REQUIREMENT 1: Pick out every line in the records below that contains the string "This", and copy each such line. Case counts.

* begin SOURCE DOCUMENT *

Right now is a particularly exciting time in the lighting industry—one that is about as revolutionary as when Dorothy stepped outside her door to the Land of Oz into brilliant Technicolor.
Intuitively, most people understand that good lighting is an essential component of space design. Bright task or flood lighting helps us stay focused; mood lighting helps us relax.
It gets quite a bit more complicated when designing lighting schemes for different purposes. Schools have a multitude of factors to consider. Classrooms and libraries need to meet different criteria than do athletic facilities or laboratories. Just consider the 1,328-page Lighting Handbook by the Illuminating Engineering Society of North America and it’s easy to get overwhelmed.
Right now is a particularly exciting time in the lighting industry. Energy-efficient bulbs and fixtures are only part of the story. The other part is advances in controls, or building automation systems, where we have transitioned from having on/off switches to having a system that includes motion sensors, dimmers, timers, and customizable components working in tandem. It’s about as revolutionary as when Dorothy stepped outside her door to the Land of Oz into brilliant Technicolor.
Having designed more than 75 million square feet of lighting schemes for colleges, universities, and prep schools, I have run into several recurring stumbling blocks that feel like we’re still shooting motion pictures in monochrome. Here are five common mistakes.
This will come as a surprise to virtually no one who has ever spent time in an aging building. An underlit space, or insufficient lighting to work, is an extremely common problem. When you’re straining to focus on tasks in front of you, your eyes and brain are working much harder than they need to be, sapping your productivity. Or, if you’re an elite college athlete, an underlit facility is about as useful as going to bat with a broomstick.
In fact, studies have shown that poorly lit, windowless classrooms can contribute to a sensation of jet lag—exactly the wrong condition to be in if you’re hoping to learn something.
Often, buildings were designed with adequate light levels (albeit from fluorescents). But light levels have been decreased from past, well-intentioned energy retrofits and deteriorating fixture performance over time. With the radical leap forward that LED technology represents, there is an opportunity to revisit lighting needs, design retrofits of upgrades to meet those needs, and still capture impressive savings.
The greatest disservice a school could do for its students is provide inadequate lighting for its spaces. Luckily, there are great solutions for this, and they are increasingly more affordable—and becoming extremely energy-efficient as well.
Just as underlit spaces can be problematic for all the reasons I mentioned above, overlit spaces can be uncomfortable to live, work, and play in as well. If you’ve ever tried to drive in bright sunlight and melting snow, certain times of day are downright dangerous from the glare. That same sensation, while on a different scale, contributes to similar experiences in classroom, office, or athletic spaces as well. It’s just too bright.
Furthermore, while bright lights can amplify positive emotional responses, they can also have the opposite effect. One study explored the relationship between light and the perception of heat, which turns on the emotional system and intensifies a person’s initial emotional reaction—positive or negative—to any stimulus. This can result in a whole spectrum of problems, from increased sensitivity toward noise to suicidal tendencies.
Again, 21st-century technology has yielded some breakthrough solutions for both overlit and underlit space problems, which brings me to the third most common mistake I see.
For marginal and temporary savings, many schools opt to replace old light bulbs with newer ones. They may even invest in LEDs which have a much higher output of light per input of energy. But those savings do not consider the long-term benefits of installing controls or integrating with existing building automation systems, which yield multiple benefits.

* end SOURCE DOCUMENT *
* begin SUPPLIED DATA *

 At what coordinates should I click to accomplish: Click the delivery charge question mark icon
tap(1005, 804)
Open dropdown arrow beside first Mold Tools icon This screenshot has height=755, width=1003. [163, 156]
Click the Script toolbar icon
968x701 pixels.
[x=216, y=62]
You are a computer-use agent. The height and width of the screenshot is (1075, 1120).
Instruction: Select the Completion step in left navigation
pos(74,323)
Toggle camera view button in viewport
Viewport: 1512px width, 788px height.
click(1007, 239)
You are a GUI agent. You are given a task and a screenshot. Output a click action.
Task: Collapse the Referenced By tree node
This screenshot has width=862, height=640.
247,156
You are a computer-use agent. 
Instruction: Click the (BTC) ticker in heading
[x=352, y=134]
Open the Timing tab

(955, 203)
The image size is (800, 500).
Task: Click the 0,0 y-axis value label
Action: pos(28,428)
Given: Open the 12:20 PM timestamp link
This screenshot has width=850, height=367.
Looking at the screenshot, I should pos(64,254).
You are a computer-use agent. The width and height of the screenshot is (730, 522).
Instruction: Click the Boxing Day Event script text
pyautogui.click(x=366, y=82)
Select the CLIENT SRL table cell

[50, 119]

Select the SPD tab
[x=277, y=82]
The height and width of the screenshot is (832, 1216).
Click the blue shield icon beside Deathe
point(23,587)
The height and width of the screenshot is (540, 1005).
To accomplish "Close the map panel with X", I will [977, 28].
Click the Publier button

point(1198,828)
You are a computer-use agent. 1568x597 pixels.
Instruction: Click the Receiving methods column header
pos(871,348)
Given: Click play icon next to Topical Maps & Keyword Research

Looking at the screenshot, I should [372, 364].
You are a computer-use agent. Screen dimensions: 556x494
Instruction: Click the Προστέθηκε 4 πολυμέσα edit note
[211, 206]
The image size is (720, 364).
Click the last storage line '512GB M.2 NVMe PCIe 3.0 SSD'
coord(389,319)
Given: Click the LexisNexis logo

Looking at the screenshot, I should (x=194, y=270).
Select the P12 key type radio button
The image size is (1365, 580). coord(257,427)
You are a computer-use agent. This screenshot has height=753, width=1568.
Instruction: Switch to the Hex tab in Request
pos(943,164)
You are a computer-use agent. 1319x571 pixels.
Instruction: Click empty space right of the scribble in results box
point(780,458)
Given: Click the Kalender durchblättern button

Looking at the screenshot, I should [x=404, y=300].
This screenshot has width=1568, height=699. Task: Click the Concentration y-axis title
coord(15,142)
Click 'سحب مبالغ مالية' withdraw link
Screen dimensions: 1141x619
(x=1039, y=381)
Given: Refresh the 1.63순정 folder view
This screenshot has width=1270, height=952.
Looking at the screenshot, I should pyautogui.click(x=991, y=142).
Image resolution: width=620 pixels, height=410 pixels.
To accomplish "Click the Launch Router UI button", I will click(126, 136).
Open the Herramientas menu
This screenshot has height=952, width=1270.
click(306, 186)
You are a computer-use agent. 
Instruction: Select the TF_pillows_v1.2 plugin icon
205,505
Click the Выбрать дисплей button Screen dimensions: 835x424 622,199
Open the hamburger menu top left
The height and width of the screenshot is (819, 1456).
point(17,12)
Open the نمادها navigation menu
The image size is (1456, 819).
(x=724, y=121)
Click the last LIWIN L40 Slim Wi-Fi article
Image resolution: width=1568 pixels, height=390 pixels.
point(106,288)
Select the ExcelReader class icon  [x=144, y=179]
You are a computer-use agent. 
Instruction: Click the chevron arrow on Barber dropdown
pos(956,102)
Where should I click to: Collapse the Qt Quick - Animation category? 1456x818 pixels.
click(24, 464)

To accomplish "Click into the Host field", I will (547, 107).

* end SUPPLIED DATA *

REQUIREMENT 2: From the article on school lighting, repeat the passage that begins at the words "Having designed more" and stops after the words "to learn something.".

EXPECTED ANSWER 1:
Open dropdown arrow beside first Mold Tools icon This screenshot has height=755, width=1003. [163, 156]
This screenshot has width=862, height=640.
This screenshot has width=850, height=367.
You are a computer-use agent. This screenshot has height=753, width=1568.
This screenshot has width=1568, height=699. Task: Click the Concentration y-axis title
This screenshot has width=1270, height=952.
This screenshot has height=952, width=1270.

EXPECTED ANSWER 2:
Having designed more than 75 million square feet of lighting schemes for colleges, universities, and prep schools, I have run into several recurring stumbling blocks that feel like we’re still shooting motion pictures in monochrome. Here are five common mistakes.
This will come as a surprise to virtually no one who has ever spent time in an aging building. An underlit space, or insufficient lighting to work, is an extremely common problem. When you’re straining to focus on tasks in front of you, your eyes and brain are working much harder than they need to be, sapping your productivity. Or, if you’re an elite college athlete, an underlit facility is about as useful as going to bat with a broomstick.
In fact, studies have shown that poorly lit, windowless classrooms can contribute to a sensation of jet lag—exactly the wrong condition to be in if you’re hoping to learn something.